Il est temps de s'atteler aux NDC
La mise en œuvre de l'accord de Paris doit se concentrer sur l'élaboration de nouvelles CDN en 2024 et début 2025, en tant qu'instrument essentiel pour ancrer les résultats du Bilan mondial (GST) et jeter les bases de l'action au cours de cette décennie décisive. L'élaboration des CDN se déroule dans des contextes nationaux et géopolitiques complexes. Bonn offre donc une occasion opportune de donner de l'élan et de susciter des attentes, notamment pour consolider et promouvoir une interprétation du résultat du GST qui place le monde sur une trajectoire de 1,5°C. Cette interprétation devrait aller au-delà d'une simple analyse « descendante », impliquer activement les décideurs politiques et favoriser la confiance entre les parties. Elle devrait permettre une compréhension commune des implications des accords conclus lors de la COP 28 et de la manière dont ils se traduisent maintenant par une action au niveau national pour assurer leur mise en œuvre. Cette approche est cruciale pour garantir la mise en œuvre effective de l'Accord de Paris et nécessite un travail à la fois sur l'élaboration des CDN et sur le renforcement de la coopération internationale. Cette traduction du GST dans les CDN sera l’un des éléments clés des discussions à Bonn. Cela prendra diverses formes, notamment des ateliers pour partager les connaissances et les bonnes pratiques pour la préparation et la mise en œuvre des CDN, des événements spéciaux, et une grande partie des discussions générées par les événements parallèles et les discussions de couloir dirigées par les non-Parties. Le Dialogue annuel sur le Bilan mondial (6-7 juin) contribuera également à cet ordre du jour, en plus de fournir des perspectives sur les leçons tirées du premier GST et d'identifier les domaines permettant de renforcer le processus pour le 2e GST.
D'autres processus de la Convention des Nations unies sur le climat (CCNUCC) sont en place pour guider les pays dans le suivi et la mise en œuvre des résultats du premier GST et d'autres décisions de la COP 28 concernent l'adaptation, les pertes et dommages, l'atténuation, le financement et la transition juste. Le Dialogue mondial du Programme de travail sur l'atténuation (MWP en anglais) a organisé un événement sur les obstacles structurels à l'investissement dans l'atténuation au tout début de la semaine de coordination intragroupe (27-29 mai). En ce qui concerne l'adaptation, Bonn devrait parvenir à un accord sur les modalités du programme de travail EAU-Belém sur les indicateurs permettant de mesurer les progrès accomplis dans la réalisation des objectifs d'adaptation. Le programme de travail sur la transition juste (JTWP en anglais) commencera son travail effectif en convenant des activités à mener avant la COP 29 pour soutenir l'incorporation des transitions justes dans les CDN, les plans nationaux d'adaptation et les stratégies de long terme.

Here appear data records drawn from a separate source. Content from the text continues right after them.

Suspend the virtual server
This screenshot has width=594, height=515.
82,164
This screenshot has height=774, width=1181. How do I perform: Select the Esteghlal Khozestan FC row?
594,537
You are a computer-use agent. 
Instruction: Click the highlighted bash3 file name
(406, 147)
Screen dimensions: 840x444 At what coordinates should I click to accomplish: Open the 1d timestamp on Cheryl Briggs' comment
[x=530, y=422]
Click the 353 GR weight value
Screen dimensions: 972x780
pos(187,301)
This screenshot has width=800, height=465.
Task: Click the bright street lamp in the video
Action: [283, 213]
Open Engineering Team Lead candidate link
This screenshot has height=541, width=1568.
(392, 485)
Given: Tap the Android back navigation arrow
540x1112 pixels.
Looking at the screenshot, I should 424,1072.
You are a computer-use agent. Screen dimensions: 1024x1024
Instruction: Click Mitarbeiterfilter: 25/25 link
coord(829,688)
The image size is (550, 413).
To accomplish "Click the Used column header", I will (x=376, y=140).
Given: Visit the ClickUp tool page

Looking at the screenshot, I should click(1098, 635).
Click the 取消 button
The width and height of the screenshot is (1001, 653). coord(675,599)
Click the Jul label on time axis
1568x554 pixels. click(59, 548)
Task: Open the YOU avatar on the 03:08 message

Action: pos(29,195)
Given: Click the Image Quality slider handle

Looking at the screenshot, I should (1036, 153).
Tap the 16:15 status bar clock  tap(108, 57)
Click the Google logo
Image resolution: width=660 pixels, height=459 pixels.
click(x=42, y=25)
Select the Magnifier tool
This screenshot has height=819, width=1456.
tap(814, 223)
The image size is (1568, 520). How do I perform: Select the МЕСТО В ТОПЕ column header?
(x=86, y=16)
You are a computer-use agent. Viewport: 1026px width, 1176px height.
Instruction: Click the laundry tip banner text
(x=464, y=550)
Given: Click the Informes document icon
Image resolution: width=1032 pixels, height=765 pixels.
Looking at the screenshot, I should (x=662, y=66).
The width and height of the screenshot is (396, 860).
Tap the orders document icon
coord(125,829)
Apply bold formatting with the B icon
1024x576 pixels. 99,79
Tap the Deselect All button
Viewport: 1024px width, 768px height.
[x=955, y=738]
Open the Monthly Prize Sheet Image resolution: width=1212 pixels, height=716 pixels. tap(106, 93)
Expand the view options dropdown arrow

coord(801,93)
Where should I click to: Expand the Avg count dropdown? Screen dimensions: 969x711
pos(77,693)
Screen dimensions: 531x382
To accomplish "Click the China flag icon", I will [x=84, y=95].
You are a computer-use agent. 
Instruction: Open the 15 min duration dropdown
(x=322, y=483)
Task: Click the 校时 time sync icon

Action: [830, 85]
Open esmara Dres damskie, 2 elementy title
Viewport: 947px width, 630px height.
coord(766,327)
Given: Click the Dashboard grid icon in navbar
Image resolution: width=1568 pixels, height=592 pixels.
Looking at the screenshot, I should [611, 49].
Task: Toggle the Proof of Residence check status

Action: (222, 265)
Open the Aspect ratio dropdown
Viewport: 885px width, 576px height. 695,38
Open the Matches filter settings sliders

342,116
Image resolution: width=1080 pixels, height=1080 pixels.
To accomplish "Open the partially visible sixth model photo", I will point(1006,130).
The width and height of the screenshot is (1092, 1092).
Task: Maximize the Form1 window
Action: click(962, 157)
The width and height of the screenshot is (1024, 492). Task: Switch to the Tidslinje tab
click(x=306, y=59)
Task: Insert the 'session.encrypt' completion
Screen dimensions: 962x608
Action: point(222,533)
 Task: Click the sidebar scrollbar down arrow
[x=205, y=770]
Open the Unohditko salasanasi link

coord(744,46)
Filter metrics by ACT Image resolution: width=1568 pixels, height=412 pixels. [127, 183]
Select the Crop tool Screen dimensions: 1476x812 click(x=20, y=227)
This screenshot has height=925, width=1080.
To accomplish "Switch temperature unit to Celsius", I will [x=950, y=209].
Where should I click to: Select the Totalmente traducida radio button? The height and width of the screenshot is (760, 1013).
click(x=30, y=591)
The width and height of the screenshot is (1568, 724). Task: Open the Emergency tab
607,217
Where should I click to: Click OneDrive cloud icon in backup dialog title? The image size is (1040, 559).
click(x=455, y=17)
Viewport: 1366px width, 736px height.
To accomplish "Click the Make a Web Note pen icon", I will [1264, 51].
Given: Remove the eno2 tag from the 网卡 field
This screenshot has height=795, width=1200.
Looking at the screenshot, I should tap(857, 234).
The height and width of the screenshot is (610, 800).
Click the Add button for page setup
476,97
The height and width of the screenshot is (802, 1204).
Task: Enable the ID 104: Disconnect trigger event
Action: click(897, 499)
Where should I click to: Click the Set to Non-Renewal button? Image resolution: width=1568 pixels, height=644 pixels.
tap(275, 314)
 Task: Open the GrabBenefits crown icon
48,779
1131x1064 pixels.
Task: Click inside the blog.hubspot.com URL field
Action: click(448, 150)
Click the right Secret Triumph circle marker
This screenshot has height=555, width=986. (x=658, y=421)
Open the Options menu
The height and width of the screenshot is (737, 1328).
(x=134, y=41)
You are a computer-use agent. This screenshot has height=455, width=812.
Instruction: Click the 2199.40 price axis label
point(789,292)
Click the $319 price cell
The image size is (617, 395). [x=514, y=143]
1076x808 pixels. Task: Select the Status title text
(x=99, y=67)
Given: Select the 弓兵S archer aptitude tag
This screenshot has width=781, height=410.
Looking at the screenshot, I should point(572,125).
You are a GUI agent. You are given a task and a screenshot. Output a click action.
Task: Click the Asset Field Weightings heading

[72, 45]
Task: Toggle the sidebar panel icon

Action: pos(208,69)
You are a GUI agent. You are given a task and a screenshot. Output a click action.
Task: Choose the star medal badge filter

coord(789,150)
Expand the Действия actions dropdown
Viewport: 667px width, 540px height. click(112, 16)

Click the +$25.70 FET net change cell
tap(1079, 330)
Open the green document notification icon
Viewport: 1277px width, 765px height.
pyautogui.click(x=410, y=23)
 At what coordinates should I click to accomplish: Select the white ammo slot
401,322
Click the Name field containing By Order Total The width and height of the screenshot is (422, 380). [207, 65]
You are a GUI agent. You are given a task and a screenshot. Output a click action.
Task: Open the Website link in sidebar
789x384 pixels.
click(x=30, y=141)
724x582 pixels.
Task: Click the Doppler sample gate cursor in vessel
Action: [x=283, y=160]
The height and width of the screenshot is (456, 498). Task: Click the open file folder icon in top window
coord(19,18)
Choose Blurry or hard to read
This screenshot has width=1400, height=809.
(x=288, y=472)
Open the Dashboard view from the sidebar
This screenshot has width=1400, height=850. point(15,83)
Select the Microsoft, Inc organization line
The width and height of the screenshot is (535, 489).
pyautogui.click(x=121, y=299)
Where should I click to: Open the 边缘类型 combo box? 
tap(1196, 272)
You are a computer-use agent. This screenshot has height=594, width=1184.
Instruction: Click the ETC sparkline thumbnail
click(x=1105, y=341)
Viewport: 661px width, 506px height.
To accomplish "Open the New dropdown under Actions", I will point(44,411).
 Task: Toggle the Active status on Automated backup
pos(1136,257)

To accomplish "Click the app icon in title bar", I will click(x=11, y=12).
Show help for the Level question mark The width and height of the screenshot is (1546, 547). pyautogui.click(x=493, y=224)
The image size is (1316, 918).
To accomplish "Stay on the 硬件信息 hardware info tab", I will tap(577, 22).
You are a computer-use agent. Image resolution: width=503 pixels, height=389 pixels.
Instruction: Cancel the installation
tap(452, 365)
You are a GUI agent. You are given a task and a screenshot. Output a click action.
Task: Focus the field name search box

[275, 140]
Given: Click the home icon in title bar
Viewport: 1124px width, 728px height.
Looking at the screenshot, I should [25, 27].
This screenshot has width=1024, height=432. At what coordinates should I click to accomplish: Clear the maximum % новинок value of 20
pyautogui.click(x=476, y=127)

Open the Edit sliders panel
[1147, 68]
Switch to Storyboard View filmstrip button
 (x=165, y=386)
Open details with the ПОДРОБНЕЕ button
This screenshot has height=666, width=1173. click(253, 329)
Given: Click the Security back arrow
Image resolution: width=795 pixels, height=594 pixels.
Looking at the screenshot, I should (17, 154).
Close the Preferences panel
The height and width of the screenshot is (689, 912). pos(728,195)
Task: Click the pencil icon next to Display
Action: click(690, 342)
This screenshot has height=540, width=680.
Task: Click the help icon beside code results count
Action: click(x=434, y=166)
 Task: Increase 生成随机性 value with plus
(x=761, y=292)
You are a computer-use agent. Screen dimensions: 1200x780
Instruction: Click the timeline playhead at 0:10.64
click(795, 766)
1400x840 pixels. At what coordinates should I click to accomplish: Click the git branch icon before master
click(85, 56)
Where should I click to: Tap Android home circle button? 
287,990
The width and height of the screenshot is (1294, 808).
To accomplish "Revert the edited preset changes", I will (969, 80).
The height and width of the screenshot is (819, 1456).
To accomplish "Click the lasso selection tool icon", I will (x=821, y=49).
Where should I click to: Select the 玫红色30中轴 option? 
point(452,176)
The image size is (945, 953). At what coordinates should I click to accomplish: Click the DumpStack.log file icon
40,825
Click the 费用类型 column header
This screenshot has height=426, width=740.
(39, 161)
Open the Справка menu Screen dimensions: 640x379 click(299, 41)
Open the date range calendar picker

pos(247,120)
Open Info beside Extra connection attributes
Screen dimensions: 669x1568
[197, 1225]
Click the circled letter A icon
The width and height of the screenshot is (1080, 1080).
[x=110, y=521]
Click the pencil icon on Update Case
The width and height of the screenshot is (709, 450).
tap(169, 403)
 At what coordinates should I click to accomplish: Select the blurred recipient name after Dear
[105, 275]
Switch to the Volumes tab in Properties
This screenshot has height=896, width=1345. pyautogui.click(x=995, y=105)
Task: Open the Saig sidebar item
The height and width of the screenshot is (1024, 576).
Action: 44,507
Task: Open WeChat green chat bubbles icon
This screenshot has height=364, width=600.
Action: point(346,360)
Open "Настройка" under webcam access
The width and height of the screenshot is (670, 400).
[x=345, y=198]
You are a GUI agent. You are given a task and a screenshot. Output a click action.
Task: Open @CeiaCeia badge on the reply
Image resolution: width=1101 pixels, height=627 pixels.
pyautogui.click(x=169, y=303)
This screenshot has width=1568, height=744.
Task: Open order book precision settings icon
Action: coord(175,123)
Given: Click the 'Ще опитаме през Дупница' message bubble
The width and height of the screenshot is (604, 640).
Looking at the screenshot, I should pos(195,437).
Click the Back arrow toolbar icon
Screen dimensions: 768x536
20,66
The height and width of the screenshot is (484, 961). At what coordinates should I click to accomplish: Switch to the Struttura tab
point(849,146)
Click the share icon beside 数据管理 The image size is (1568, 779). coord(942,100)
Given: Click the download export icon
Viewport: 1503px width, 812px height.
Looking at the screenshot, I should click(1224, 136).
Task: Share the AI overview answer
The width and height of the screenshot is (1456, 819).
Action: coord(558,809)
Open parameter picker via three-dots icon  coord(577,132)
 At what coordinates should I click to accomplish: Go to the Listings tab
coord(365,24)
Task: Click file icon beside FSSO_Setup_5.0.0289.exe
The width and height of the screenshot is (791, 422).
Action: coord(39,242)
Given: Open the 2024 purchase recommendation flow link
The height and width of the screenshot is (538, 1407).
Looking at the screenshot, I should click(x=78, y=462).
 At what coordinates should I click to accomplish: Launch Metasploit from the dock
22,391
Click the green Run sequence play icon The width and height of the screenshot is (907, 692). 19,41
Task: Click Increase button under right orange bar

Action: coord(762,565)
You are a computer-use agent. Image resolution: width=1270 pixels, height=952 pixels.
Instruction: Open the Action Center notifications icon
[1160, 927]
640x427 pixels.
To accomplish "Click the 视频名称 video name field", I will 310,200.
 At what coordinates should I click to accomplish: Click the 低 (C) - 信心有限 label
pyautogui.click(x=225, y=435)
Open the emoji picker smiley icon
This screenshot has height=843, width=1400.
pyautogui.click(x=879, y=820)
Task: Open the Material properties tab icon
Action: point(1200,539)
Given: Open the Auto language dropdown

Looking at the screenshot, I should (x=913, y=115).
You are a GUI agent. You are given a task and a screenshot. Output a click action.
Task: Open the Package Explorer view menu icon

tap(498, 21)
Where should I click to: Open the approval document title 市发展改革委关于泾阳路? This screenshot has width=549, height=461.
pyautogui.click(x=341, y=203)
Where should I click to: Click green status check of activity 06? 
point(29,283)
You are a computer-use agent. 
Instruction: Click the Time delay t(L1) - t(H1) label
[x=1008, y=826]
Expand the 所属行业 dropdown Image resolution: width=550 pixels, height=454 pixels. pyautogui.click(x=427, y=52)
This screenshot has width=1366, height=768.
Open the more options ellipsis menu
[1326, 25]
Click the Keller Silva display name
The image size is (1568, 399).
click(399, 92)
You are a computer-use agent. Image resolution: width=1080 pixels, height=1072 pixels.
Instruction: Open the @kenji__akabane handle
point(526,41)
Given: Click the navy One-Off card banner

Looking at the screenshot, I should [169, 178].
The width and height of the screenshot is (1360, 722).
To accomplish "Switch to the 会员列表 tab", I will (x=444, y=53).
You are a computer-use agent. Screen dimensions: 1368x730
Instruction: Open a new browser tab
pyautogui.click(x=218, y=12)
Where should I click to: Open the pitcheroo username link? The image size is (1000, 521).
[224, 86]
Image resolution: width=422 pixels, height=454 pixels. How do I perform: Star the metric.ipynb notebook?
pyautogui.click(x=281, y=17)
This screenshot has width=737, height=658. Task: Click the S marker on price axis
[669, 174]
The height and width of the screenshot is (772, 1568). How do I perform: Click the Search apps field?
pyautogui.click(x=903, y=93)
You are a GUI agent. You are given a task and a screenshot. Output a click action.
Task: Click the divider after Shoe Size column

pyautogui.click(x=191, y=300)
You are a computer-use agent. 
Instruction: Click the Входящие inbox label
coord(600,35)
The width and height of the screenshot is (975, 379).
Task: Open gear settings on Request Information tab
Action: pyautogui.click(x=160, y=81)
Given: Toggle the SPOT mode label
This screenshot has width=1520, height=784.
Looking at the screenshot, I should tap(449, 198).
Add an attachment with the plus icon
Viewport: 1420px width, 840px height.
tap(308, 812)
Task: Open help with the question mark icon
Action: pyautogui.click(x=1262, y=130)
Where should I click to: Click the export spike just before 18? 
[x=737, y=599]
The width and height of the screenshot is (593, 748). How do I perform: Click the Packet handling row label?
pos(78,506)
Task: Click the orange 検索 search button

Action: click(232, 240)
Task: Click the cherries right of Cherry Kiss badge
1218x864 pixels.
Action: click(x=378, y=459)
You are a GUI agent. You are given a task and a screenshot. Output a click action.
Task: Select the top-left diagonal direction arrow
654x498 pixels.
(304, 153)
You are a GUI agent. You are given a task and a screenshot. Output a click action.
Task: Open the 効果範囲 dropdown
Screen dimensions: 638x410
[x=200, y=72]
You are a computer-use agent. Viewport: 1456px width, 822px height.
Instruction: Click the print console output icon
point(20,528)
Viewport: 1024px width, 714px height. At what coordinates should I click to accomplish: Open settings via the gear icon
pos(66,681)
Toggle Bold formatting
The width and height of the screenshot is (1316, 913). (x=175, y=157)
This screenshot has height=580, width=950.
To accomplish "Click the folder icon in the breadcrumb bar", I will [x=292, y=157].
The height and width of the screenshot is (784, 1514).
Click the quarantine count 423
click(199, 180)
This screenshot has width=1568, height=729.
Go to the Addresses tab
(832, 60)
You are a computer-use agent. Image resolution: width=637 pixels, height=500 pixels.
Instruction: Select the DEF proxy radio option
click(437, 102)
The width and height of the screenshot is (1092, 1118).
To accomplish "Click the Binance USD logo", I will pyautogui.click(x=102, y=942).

L'initiative "Roadmap to Mission 1.5°C"1 de la troïka des présidences de la COP, mandatée lors de la COP 28 pour être achevée d'ici la COP 30, devrait être l'un des principaux processus permettant de discuter de l'élaboration des CDN et de la coopération internationale dans la perspective de la COP 30. Vraisemblablement, Bonn créera l'espace nécessaire pour façonner sa conception, même si c'est en grande partie de manière informelle, en dehors de l’agenda des négociations. Enfin, le Secrétariat de la CCNUCC et les acteurs non étatiques présenteront de nouvelles orientations sur les CDN, y compris une plateforme développée conjointement avec le Partenariat NDC pour centraliser les outils, les pratiques et les communautés disponibles pour soutenir l'élaboration des CDN conformément aux objectifs de l'Accord de Paris. Dans ce contexte, un guide sur la façon d'aligner les CDN et les stratégies de long terme avec l’objectif 1,5°C, développé par le réseau DDP hébergé par l'Iddri en collaboration avec la 2050 Pathways Platform, sera lancé.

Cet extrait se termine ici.